Trooper Hannah DeGoey guides her silver Charger through Reno traffic as the sun sets, flipping on her radar from time to time to check the speed of cars whizzing by.

There’s a young driver who was speeding and driving friends around with expired insurance, and a man in a VW Bug who she saw using his cell phone on the freeway; she stops both and politely issues tickets. But mercifully, radio reports of a rollover on I-80 were false alarms, and nobody seems to be showing obvious signs of driving under the influence on this Friday night.

“I feel so strongly about getting drunk drivers off the road,” said DeGoey, who joined the Nevada Highway Patrol after years in a police department. “Even though our pay is less than the surrounding agencies, we're short-staffed just like everyone else, the mission of the highway patrol just really spoke to me.”

DeGoey is carrying on at a time when Nevada is at a crossroads: still trying to understand the implications of legalizing adult use marijuana three years ago, and how to ensure those who are driving when they shouldn’t face consequences without ensnaring those whose legal high has long since worn off. She has specialized training to detect impairment not just from alcohol, but marijuana and other drugs.

Still, it’s a murky proposition. Cannabis works through the body differently than alcohol, eluding clear-cut measurements like the 0.8 blood alcohol content threshold. Limitations on crash data record-keeping and the rise of “poly substance” use in which more than one chemical shows up in the blood at the time of a crash make it difficult to pin blame.

“In order to draw accurate conclusions we need more data regarding the role of marijuana use and traffic crashes. At present the State has a limited set of data to work with,” said Amy Davey, administrator of the Nevada Office of Traffic Safety. “What we do know based on 2016 through 2019 data is that a little over half of all fatal crashes in Nevada include the presence of one or more impairing substances in an individual involved in the crash.”

Democratic Assemblyman Steve Yeager, who’s chairing a committee that is spending the year developing recommendations on how to tweak Nevada law on marijuana DUIs, said he doesn’t think the sky is falling on road safety since cannabis became legal. Just as in the aftermath of Prohibition, states are increasingly allowing adults to make decisions about cannabis use.

“None of the evidence that was there made me think that we've had any sort of dramatic increase. I think we're more aware that people are using cannabis and we're more aware of the poly drug use where people are using multiple substances,” he said in an interview. “I think it's really hard to kind of come up with a correlation. … Even in the other states, some of the data that was presented, I thought it was really unclear.”

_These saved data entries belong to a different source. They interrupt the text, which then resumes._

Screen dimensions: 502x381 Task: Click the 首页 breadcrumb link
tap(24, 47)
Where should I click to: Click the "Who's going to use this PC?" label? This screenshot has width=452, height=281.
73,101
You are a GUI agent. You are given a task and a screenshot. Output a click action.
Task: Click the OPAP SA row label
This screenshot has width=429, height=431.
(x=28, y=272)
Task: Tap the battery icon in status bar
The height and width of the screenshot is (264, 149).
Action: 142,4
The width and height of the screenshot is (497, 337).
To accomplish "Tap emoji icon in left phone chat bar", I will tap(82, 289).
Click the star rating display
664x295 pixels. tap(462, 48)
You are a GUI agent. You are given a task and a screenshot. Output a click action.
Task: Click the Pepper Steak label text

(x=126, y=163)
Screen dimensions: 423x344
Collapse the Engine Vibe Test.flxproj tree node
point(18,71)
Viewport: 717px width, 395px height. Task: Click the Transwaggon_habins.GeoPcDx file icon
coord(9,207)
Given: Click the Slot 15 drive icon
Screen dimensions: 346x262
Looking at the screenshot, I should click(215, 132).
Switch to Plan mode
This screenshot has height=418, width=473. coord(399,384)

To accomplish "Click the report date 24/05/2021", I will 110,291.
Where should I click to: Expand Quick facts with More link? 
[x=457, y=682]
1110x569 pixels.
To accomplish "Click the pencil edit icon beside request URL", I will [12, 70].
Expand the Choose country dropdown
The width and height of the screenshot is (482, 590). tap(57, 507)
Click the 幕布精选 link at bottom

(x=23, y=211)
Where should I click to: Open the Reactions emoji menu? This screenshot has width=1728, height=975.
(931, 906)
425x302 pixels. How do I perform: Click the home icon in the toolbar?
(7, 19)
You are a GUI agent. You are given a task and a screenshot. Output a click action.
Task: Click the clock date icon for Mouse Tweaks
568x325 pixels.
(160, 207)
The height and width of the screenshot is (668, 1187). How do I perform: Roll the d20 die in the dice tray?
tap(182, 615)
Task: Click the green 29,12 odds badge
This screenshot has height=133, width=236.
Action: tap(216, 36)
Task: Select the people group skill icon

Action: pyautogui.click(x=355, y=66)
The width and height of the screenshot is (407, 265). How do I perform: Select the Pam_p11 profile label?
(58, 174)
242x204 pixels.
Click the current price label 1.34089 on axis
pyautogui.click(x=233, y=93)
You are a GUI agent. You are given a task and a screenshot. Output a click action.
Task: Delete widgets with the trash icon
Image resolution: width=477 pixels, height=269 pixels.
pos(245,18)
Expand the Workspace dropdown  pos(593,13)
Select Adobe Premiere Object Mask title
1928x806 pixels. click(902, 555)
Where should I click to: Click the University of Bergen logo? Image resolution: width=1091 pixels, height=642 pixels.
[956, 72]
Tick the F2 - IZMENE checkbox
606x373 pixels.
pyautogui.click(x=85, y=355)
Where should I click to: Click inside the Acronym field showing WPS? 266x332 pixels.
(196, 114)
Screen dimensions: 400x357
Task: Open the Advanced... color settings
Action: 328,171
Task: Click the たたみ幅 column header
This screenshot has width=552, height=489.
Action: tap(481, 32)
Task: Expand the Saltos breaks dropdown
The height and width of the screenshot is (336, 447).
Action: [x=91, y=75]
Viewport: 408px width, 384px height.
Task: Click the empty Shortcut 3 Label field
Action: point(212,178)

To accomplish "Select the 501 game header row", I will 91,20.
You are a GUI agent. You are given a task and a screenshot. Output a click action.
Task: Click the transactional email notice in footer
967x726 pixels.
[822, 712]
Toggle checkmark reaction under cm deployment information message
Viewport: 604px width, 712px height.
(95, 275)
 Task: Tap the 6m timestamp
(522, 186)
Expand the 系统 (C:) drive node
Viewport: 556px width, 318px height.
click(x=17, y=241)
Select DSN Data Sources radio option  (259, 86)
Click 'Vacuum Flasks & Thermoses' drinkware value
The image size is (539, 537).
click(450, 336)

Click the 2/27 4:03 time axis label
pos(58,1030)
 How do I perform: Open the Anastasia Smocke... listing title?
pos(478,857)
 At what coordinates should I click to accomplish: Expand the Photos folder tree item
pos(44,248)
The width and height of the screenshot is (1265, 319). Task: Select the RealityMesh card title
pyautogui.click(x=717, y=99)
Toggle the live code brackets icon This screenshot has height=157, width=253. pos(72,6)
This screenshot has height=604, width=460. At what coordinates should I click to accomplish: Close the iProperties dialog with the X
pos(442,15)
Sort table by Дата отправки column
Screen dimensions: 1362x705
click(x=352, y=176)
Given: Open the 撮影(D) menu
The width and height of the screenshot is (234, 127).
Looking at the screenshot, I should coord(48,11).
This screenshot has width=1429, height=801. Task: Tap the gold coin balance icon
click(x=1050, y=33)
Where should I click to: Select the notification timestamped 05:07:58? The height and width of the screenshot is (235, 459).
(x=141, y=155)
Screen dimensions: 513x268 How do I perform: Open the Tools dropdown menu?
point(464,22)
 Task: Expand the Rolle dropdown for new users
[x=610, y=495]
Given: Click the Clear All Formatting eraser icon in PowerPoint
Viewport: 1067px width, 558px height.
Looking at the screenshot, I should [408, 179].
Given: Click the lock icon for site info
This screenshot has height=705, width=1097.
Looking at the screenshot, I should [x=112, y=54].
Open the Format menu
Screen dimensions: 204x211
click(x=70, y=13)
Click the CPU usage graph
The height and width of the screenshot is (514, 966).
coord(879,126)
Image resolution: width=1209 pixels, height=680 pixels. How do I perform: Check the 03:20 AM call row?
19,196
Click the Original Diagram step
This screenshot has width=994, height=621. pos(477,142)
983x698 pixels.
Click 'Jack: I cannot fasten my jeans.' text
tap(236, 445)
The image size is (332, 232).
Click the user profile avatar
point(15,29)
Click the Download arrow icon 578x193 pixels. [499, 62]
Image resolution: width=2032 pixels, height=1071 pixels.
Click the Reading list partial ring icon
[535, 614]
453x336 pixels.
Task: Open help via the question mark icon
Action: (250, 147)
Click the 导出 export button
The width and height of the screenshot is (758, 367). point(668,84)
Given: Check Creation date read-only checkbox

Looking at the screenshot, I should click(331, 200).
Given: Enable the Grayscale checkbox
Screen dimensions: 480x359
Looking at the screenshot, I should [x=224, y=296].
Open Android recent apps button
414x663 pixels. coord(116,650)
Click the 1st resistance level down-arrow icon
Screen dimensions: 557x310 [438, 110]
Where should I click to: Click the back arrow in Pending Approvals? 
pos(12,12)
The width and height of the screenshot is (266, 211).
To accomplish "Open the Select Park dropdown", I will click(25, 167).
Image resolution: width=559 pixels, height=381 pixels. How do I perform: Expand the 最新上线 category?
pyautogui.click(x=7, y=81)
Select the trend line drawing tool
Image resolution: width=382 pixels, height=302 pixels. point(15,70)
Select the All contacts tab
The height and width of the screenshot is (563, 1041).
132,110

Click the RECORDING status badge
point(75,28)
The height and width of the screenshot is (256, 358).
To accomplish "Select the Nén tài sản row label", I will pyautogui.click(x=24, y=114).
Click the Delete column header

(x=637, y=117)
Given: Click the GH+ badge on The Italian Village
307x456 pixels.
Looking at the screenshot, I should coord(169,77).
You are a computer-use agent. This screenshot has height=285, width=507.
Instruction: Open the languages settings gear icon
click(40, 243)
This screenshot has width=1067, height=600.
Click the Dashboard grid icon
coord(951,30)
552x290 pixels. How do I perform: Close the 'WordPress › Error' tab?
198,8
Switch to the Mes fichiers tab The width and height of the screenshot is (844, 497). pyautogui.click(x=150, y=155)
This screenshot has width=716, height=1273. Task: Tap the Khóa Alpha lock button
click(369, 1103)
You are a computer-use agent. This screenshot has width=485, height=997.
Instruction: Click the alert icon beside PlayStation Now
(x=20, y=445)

States that have gone through similar exercises, such as Michigan, have advised against setting any specific numbers on what constitutes a marijuana DUI, instead recommending officers determine on a case-by-case basis who is impaired.

In spite of the ambiguity, national traffic safety officials have narrowed its message to “If You Feel Different, You Drive Different.” At the end of the day, the state’s aim to zero out fatal roadway crashes could depend on individual decisions, and accountability could hinge on more subjective measures such as an officer’s observation of someone’s behavior than a single number from a lab reading.

“Of course we want zero fatalities, but the reality of us reaching it — I don't know if it seems within grasp sometimes,” DeGoey said. “We try to educate the public. We try to go on these joining forces campaigns … we do the best we can, but it comes down to the driver's responsibility of being a better driver.”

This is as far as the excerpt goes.